FRIEDKINYeah, Mercedes McCambridge did the voice of the demon. And when I asked her to do it, she was a great radio actress and I went to her to do the demon voice because her voice was kind of neither female nor male. It was sort of neutral. She insisted that she not receive screen credit.
FRIEDKINShe said that if the film were to be effective, people should believe that this voice was coming from that little girl. And she made it a strong point and didn't have it in her contract. I begged her to take a screen credit because it was a wonderful job of acting. And I so admire and admired her. And she said, no. And then the film came out and she completely changed her mind and sought screen credit, which we immediately gave to her.

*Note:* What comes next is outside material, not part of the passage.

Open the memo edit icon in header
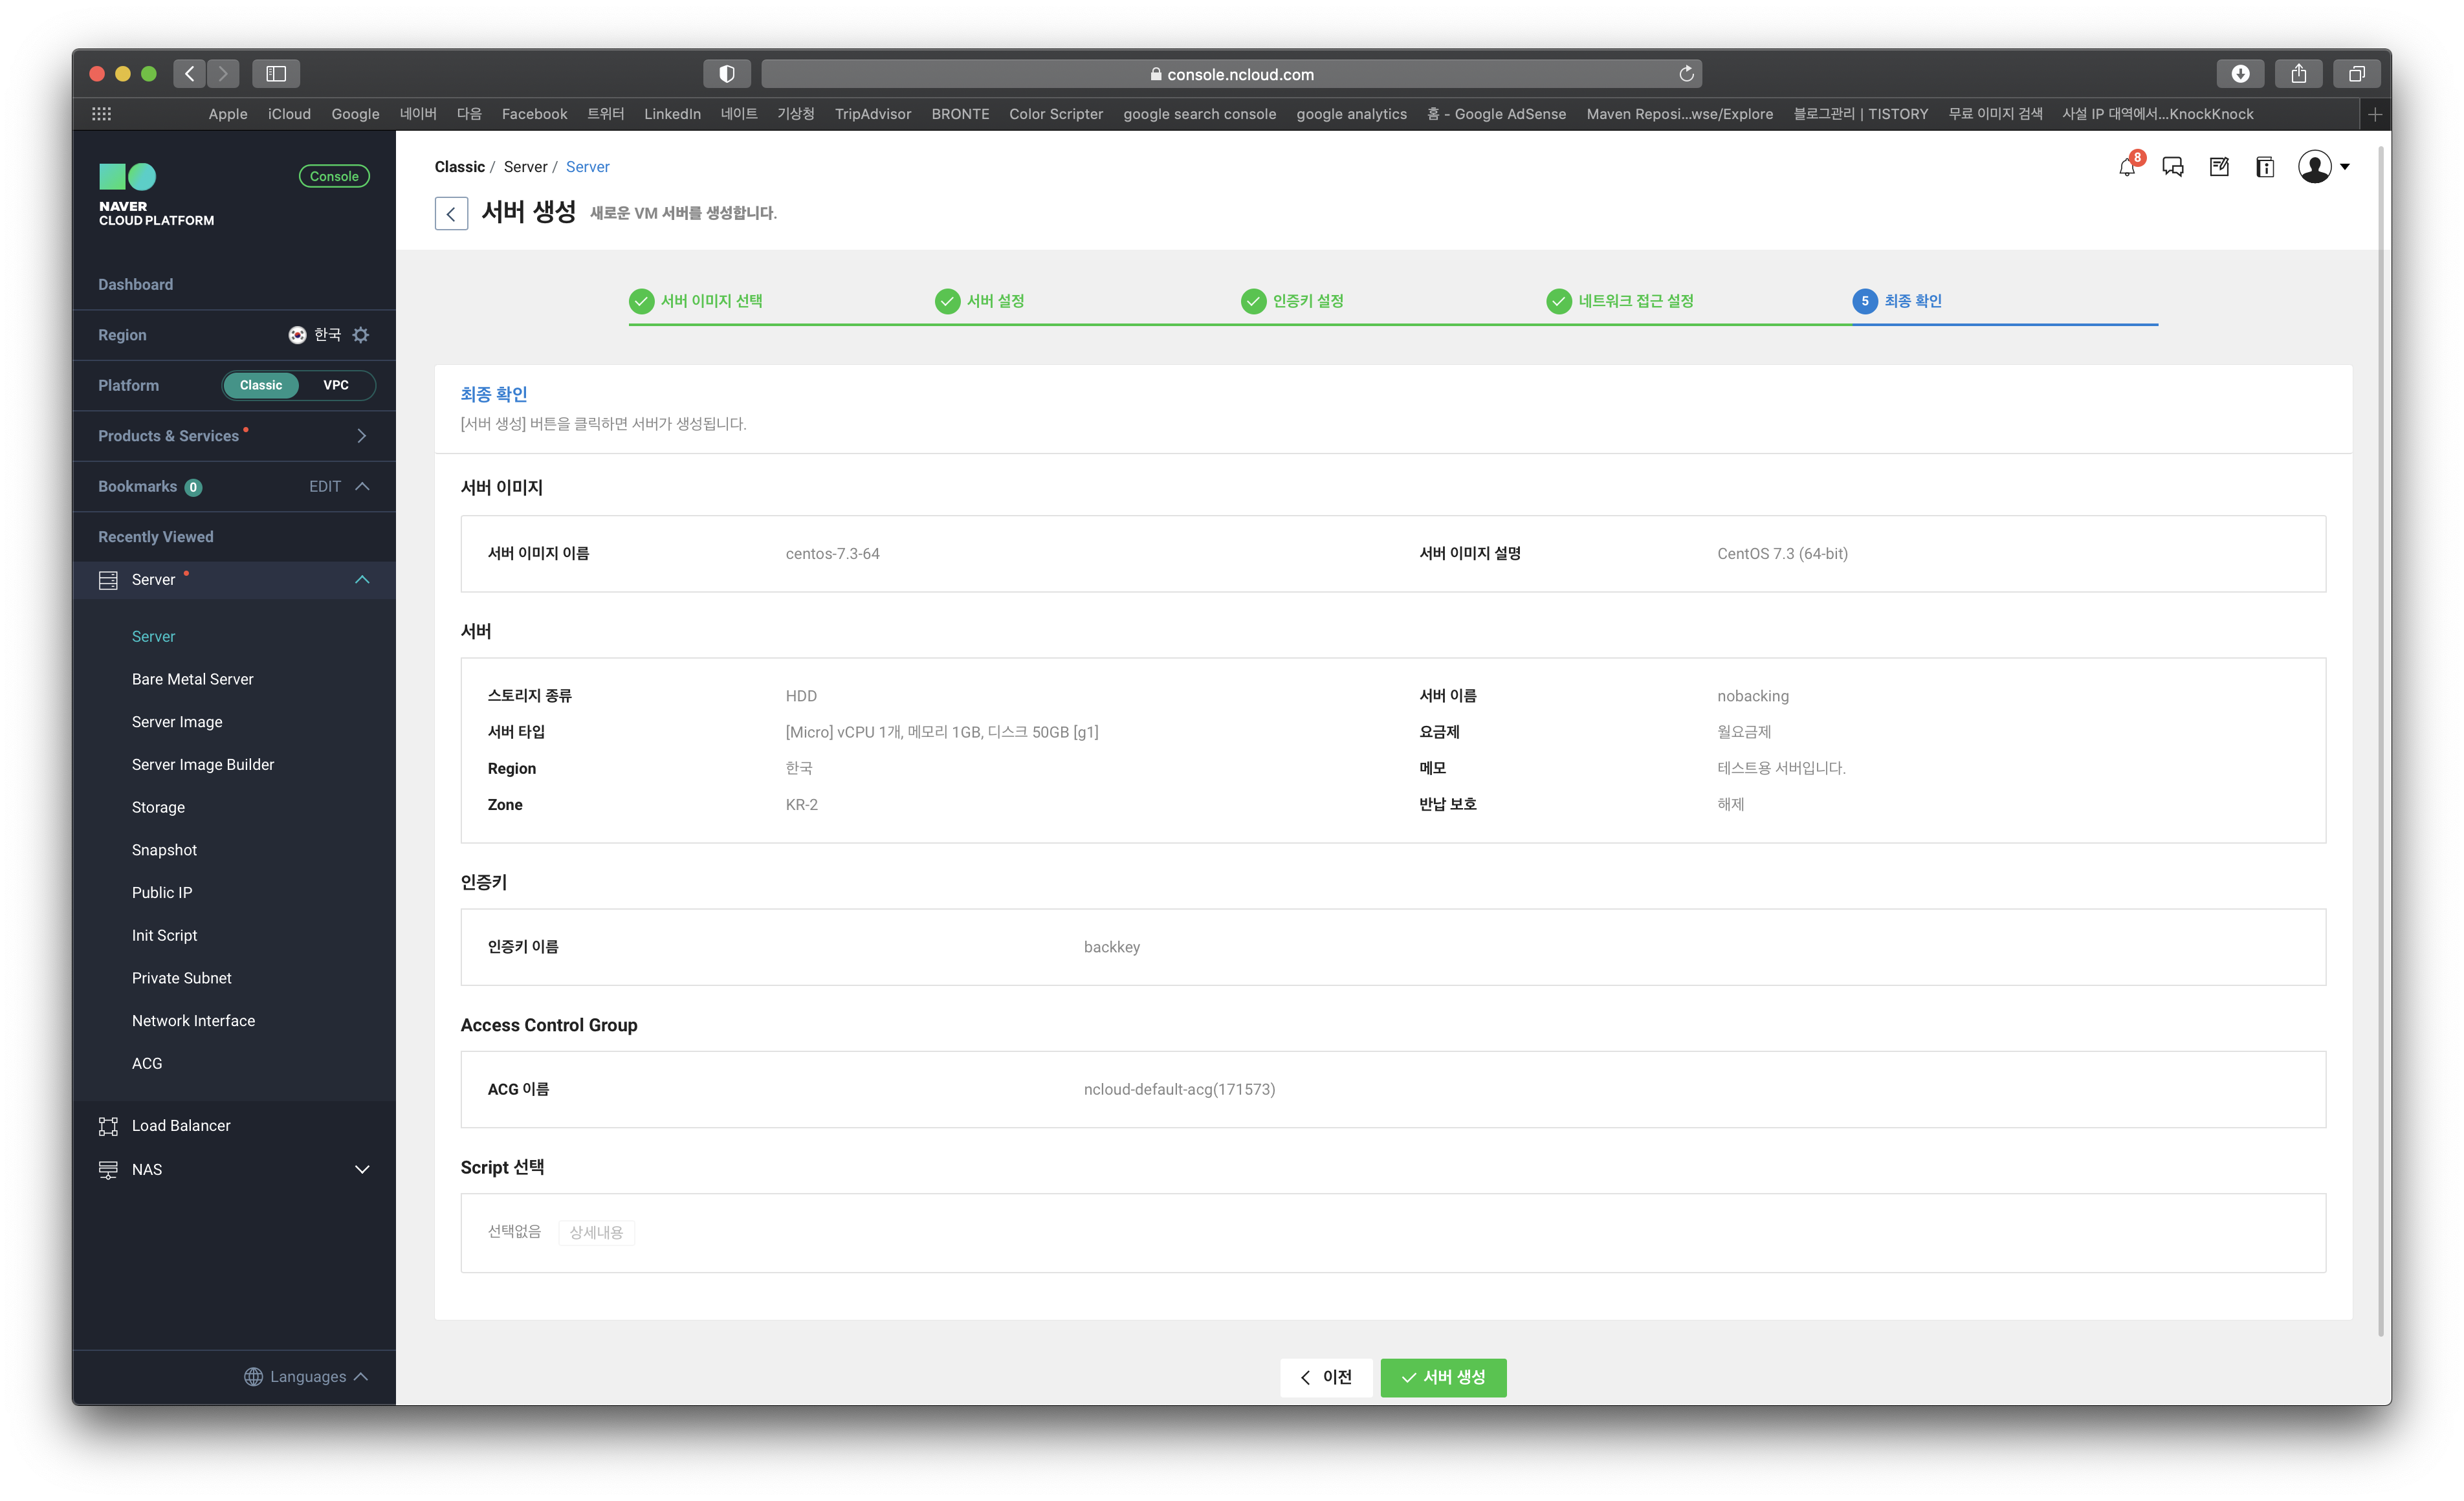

FRIEDKINThere were only 26 prints around at the time so in all subsequent -- we replaced the last reel of those 26 prints which had the credits, and put her credit on after the fact. In terms of Eileen Dietz, she was the -- Linda Blair's lighting double. We used to -- she was older. She was in her twenties. Linda was twelve. We used -- Eileen Dietz was the same size as Linda Blair -- to light the set with her in it. She appears in the film for about 23 seconds and that's it.
FRIEDKINShe does have screen credit though, but she certainly did not play that role or anything near it. It was all Linda Blair except for the voice, the demon voice.
REHMNow here is my question. I have never seen "The Exorcist." I was too afraid to see it. Should I see it?
FRIEDKINI think it's a film that transcends the idea of a horror film. It is about the mystery of faith. It's very powerful but, yes, it's disturbing, Diane. And if you don't want to expose yourself to that sort of thing, it will disturb you. I know this for many years. It's been out there for 40 years and it's coming back again, so you'll have the chance. It'll be back in theaters starting late this fall, so you will have the chance. But if you're disturbed by that sort of thing, this will disturb you more than anything of its kind.
REHMI want to read you a great email from Jeff before we close. He says, "I want to tell you about an experience my mother had seeing "The Exorcist." She went to see the film in the theater. During one particularly scary scene, the whole audience screamed and something fell into my mother's lap that made her scream even more. Apparently the woman in the seat in front of her screamed so loudly her wig flew off and landed in the seat behind her."
FRIEDKINI find that rather sad, disturbing and somewhat humorous, I'm afraid to admit.
REHMWilliam Friedkin. He's written a new memoir. It's titled "The Friedkin Connection." What a joy to talk with you.
FRIEDKINMy pleasure. Everything I expected and more.
REHMThank you so much. Thanks for listening all. I'm Diane Rehm.